Лиит тихонечко произнесла пару слов, он не разобрал, так тихо они были сказаны, но почувствовал ее настроение. Она успокаивала его, усмиряла бурю, что готова была разразиться в душе. А потом, неожиданно, и для него, и для окружающих, подняв голову к небу, запела. Это был дикий варварский напев, дикий и прекрасный. В нем была тоска, но была и страсть. И голос ее чистый, как хрусталь, словно раздвинул тьму, разорвал ночь, спаяв землю и небо.
В морозном, холодном воздухе звук ее голоса был особенно чист, и, постепенно набирая силу, он становился громче, явственнее, звонче, взлетая до невиданных высот. И казалось, что неведомое, чистое колдовство заставляет вибрировать воздух. Часто – часто дрожать, как дрожит он, нагретый жаром костра.

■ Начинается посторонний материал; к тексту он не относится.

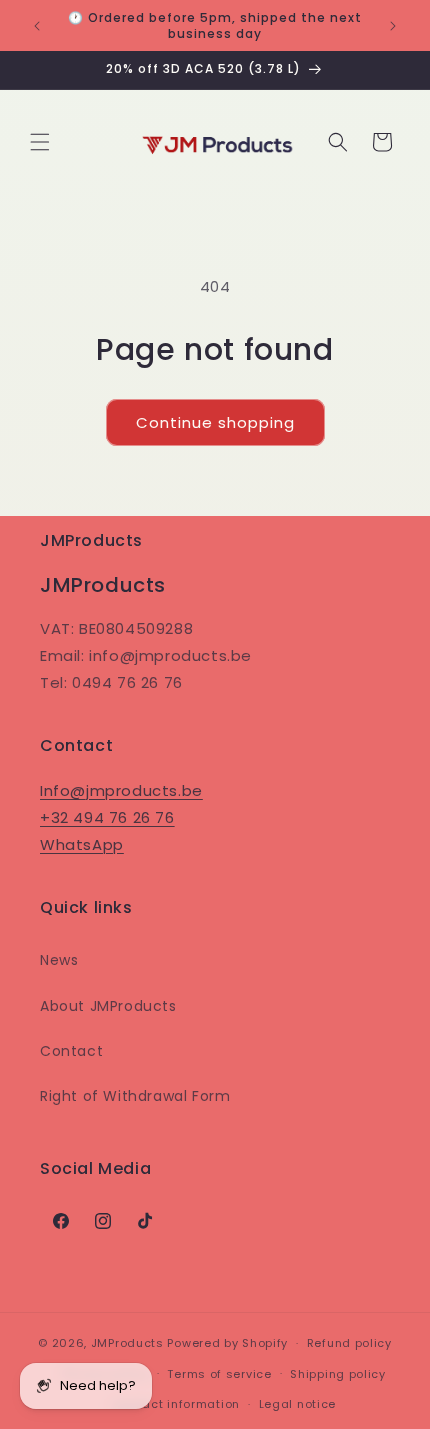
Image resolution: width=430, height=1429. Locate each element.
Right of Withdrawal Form (135, 1096)
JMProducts (127, 1343)
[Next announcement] (393, 26)
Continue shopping (215, 422)
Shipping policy (338, 1374)
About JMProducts (108, 1006)
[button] (40, 142)
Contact (71, 1051)
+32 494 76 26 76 (107, 817)
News (59, 960)
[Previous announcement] (37, 26)
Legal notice (297, 1404)
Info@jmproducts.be (121, 790)
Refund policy (349, 1343)
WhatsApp (82, 844)
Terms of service (219, 1374)
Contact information (176, 1404)
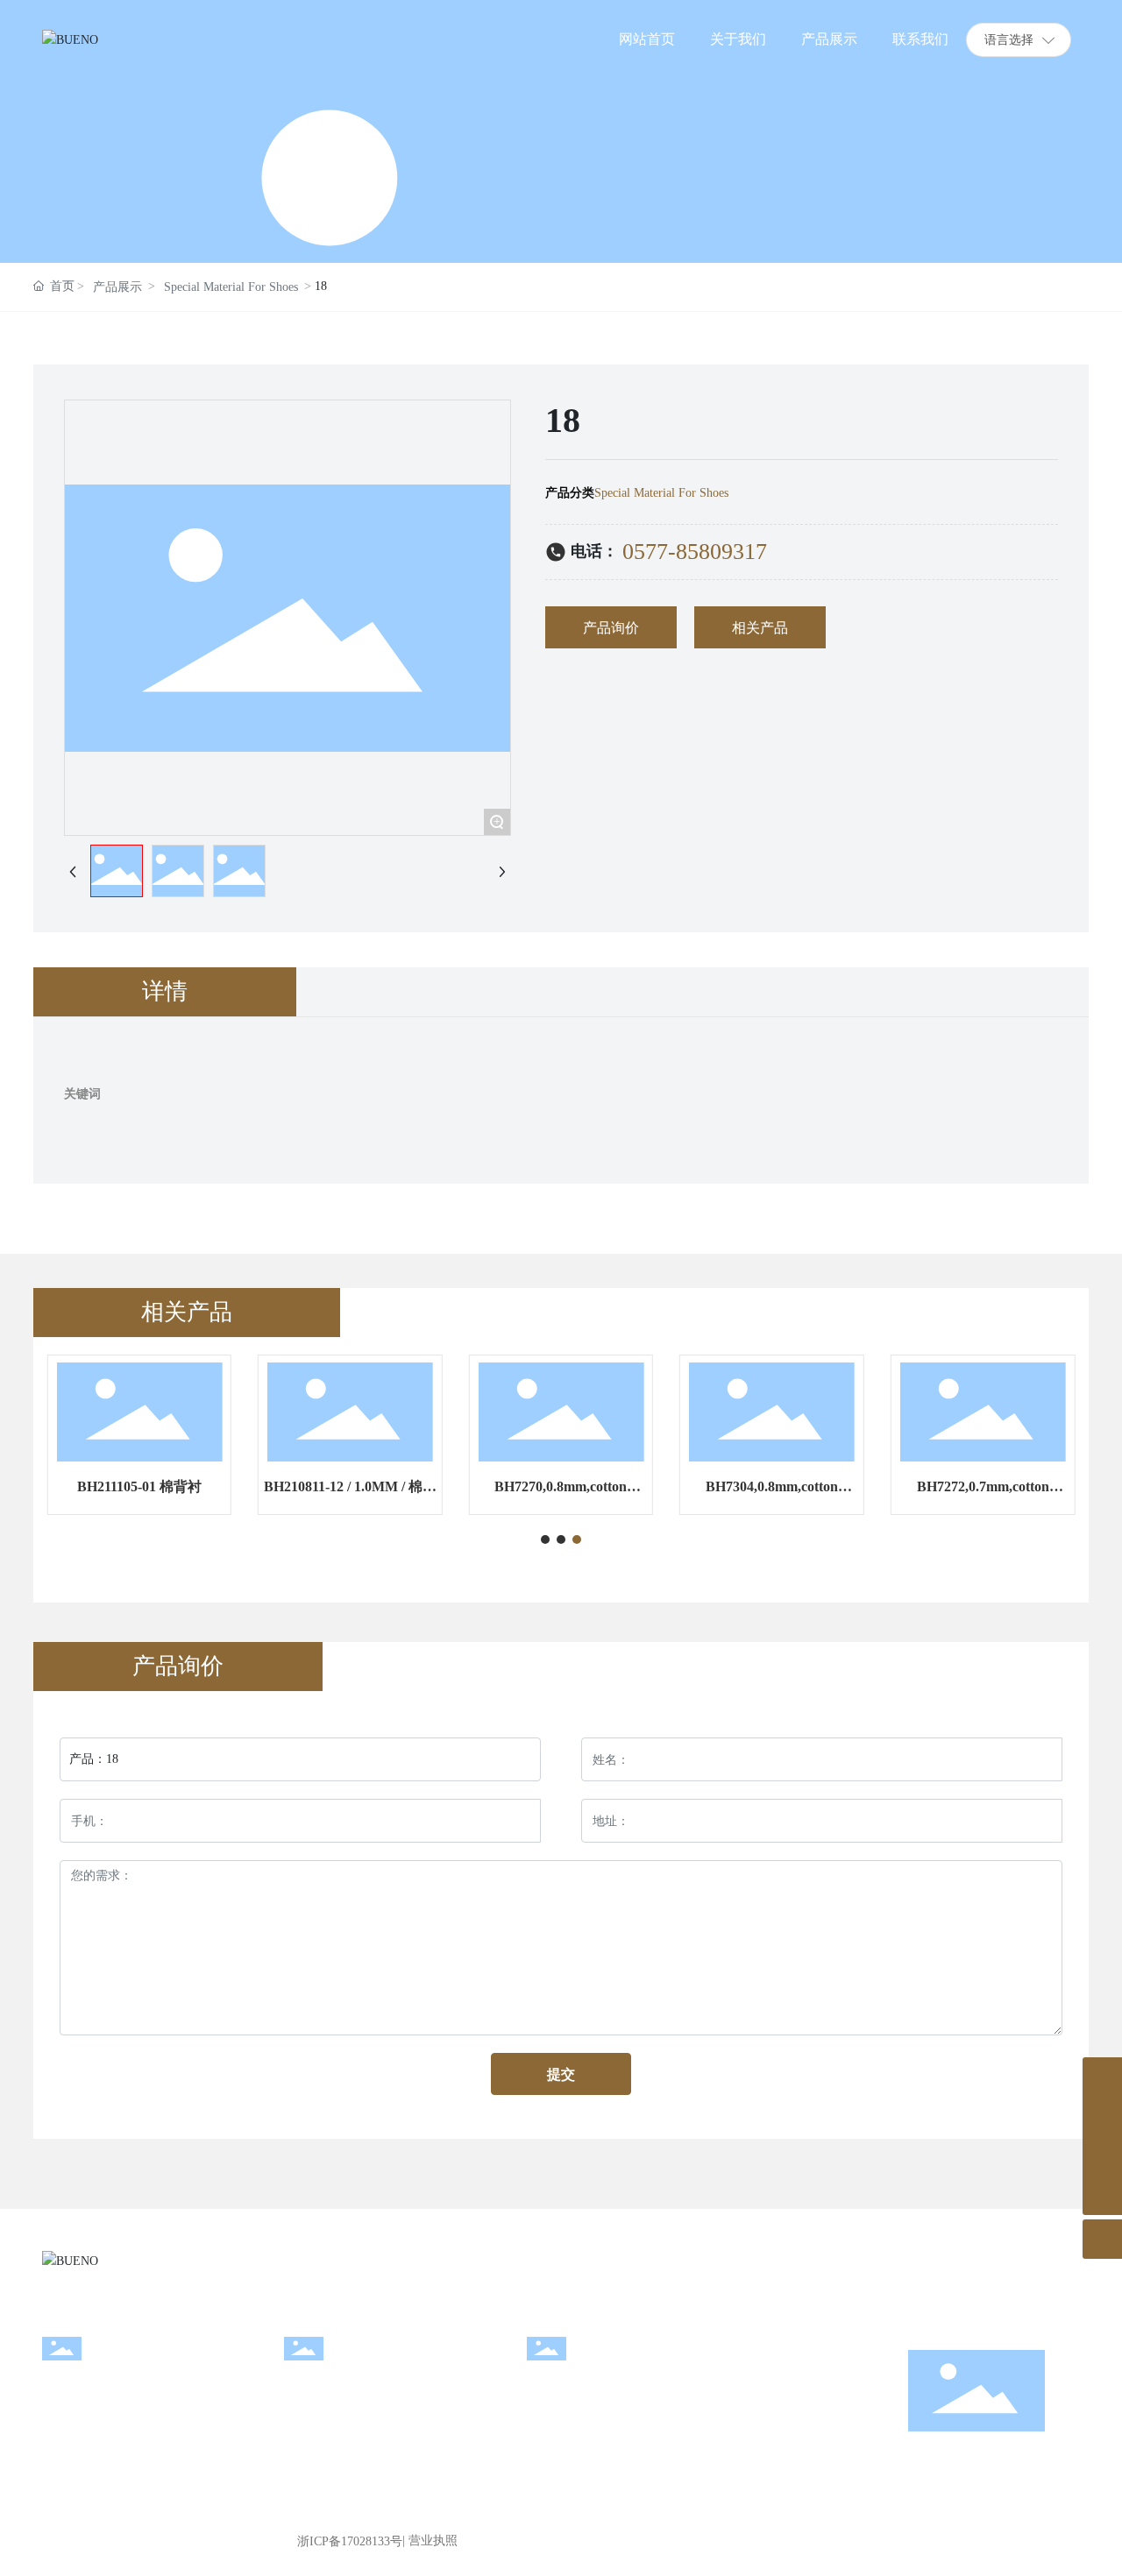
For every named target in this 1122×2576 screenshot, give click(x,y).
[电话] (1102, 2156)
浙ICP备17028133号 (349, 2541)
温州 (1040, 2541)
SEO (1068, 2541)
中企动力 (993, 2541)
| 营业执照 (430, 2540)
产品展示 (117, 287)
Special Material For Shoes (231, 287)
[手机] (1102, 2077)
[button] (545, 1539)
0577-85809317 (694, 551)
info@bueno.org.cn (346, 2414)
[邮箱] (1102, 2116)
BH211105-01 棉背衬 (139, 1486)
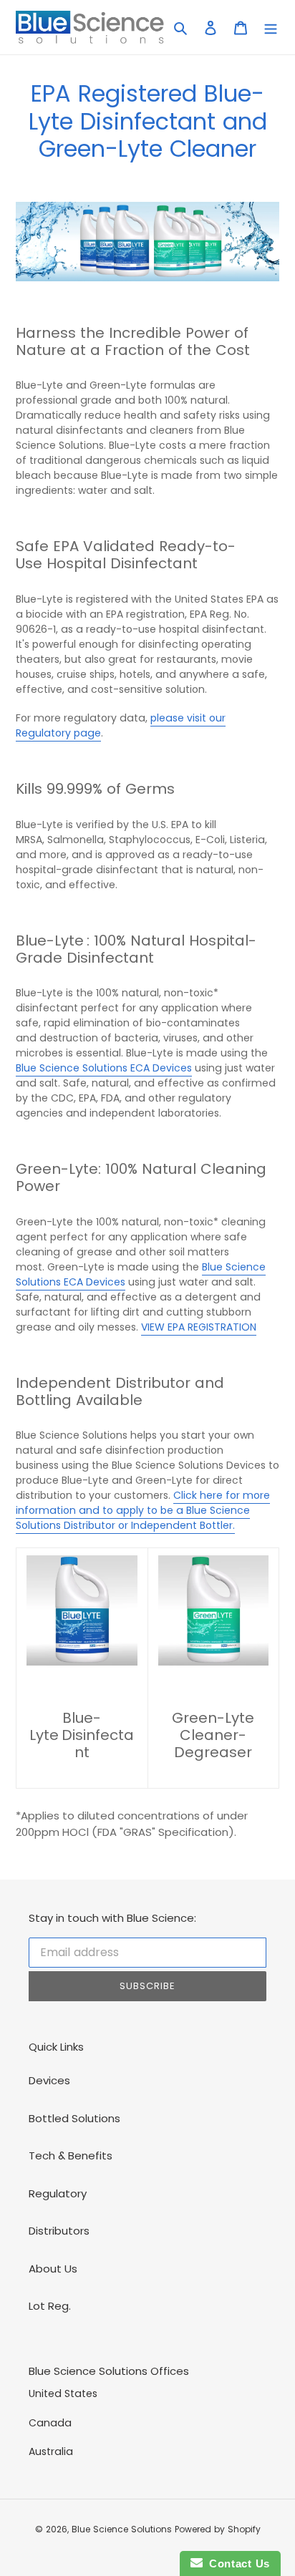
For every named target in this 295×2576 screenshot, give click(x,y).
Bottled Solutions (74, 2118)
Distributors (59, 2230)
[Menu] (271, 27)
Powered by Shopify (218, 2529)
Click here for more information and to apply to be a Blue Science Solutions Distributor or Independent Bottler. (143, 1510)
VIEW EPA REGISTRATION (198, 1327)
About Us (53, 2268)
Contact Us (236, 2563)
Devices (49, 2080)
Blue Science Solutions (122, 2529)
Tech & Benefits (70, 2155)
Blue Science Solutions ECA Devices (104, 1068)
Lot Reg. (50, 2305)
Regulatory (58, 2193)
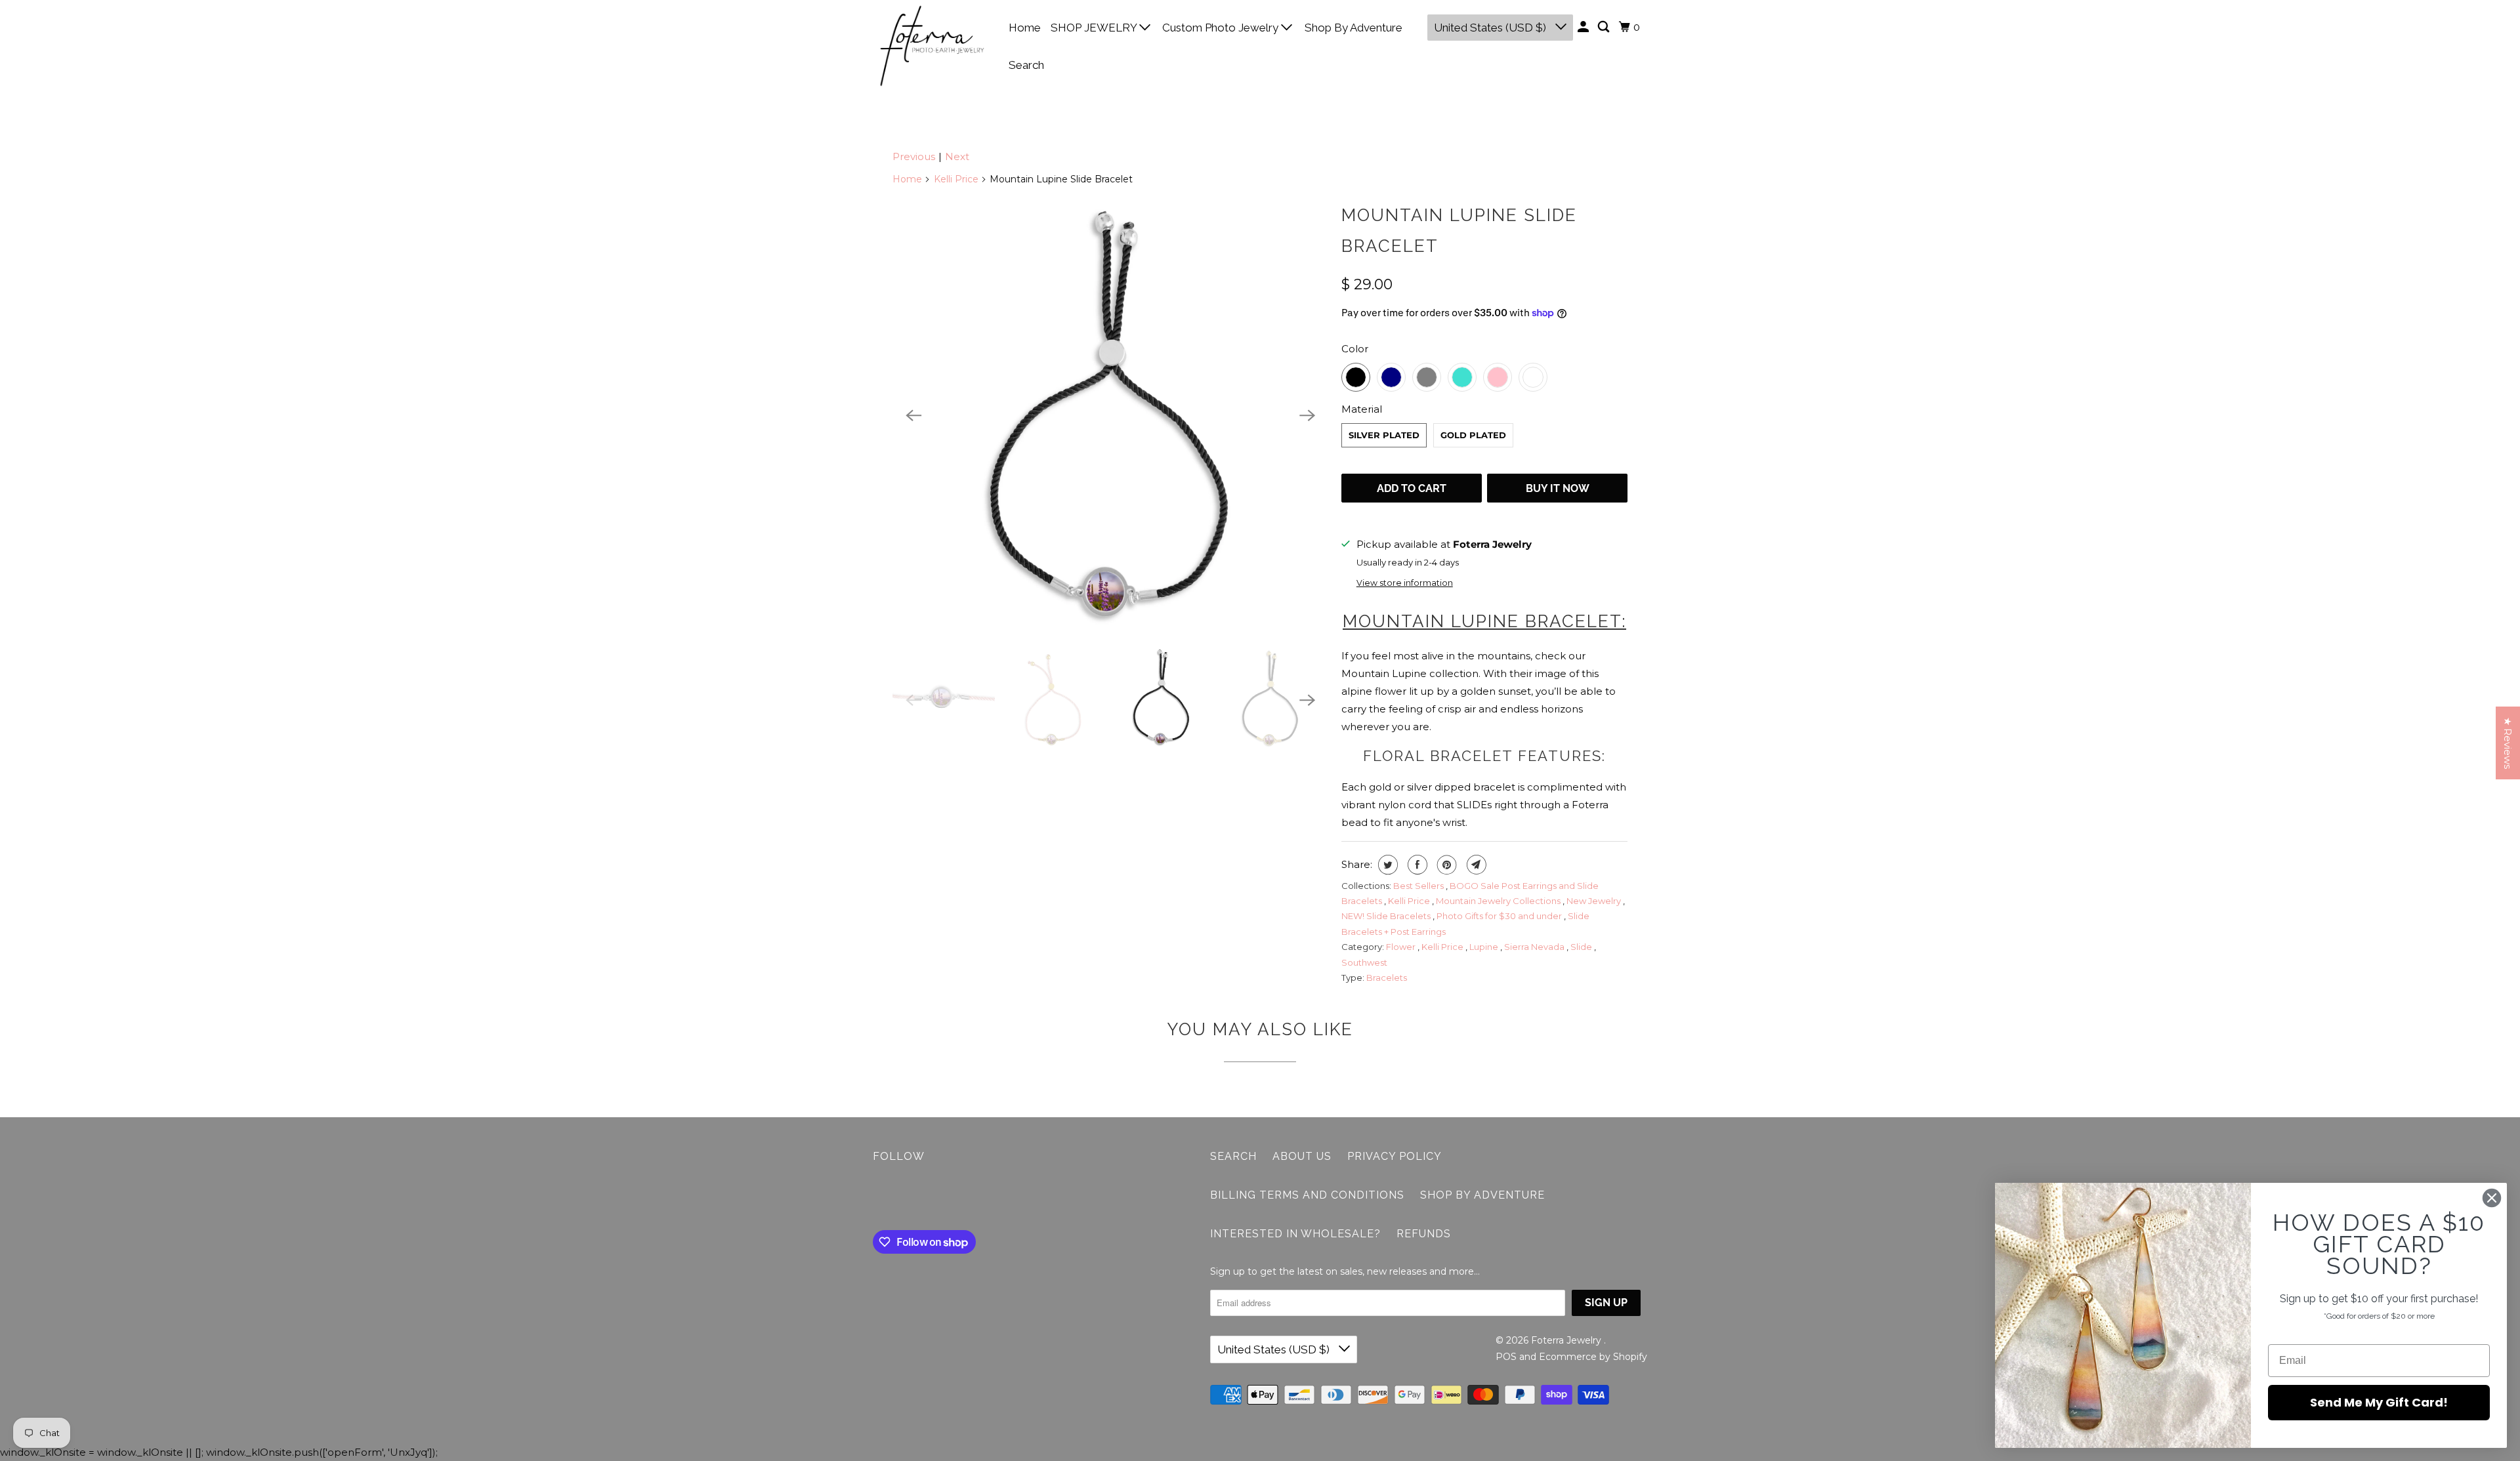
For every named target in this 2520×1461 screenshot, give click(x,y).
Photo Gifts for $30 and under (1500, 916)
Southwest (1364, 962)
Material (1361, 409)
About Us (1302, 1156)
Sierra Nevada (1535, 946)
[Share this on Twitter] (1386, 865)
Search (1026, 65)
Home (1025, 27)
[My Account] (1584, 27)
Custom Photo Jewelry (1221, 27)
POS (1506, 1357)
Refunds (1423, 1233)
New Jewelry (1594, 900)
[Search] (1604, 27)
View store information (1404, 583)
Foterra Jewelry (1567, 1340)
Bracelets (1386, 977)
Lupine (1484, 946)
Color (1354, 348)
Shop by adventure (1482, 1195)
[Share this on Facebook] (1415, 865)
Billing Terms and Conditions (1307, 1195)
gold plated (1473, 435)
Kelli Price (956, 179)
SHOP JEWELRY (1095, 27)
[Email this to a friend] (1474, 865)
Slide (1582, 946)
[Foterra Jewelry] (932, 46)
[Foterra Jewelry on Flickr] (876, 1199)
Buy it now (1557, 488)
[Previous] (913, 415)
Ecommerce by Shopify (1593, 1357)
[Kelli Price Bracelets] (1110, 415)
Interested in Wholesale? (1295, 1233)
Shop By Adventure (1353, 27)
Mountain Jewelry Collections (1499, 900)
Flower (1402, 946)
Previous (913, 156)
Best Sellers (1419, 885)
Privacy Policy (1394, 1156)
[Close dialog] (2492, 1198)
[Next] (1307, 415)
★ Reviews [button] (2508, 743)
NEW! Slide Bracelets (1387, 916)
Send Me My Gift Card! (2379, 1402)
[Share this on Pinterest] (1445, 865)
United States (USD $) (1491, 27)
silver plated (1384, 435)
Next (957, 156)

Она пела о мечте, о том, что забытое, дремлет в душе, как огонь под толстым слоем пепла. О любви. О дороге. О доброте, что одетая скромностью, кажется незаметной. Пела о вечном движении моря и неба, о ветрах, что несут перемены. Ее голос, нежный, свежий, завораживал. И мужчина с удивлением отмечал, что все разговоры прекращались. Ее слушали, смотря уже совсем иначе, нежели всего лишь пять минут назад.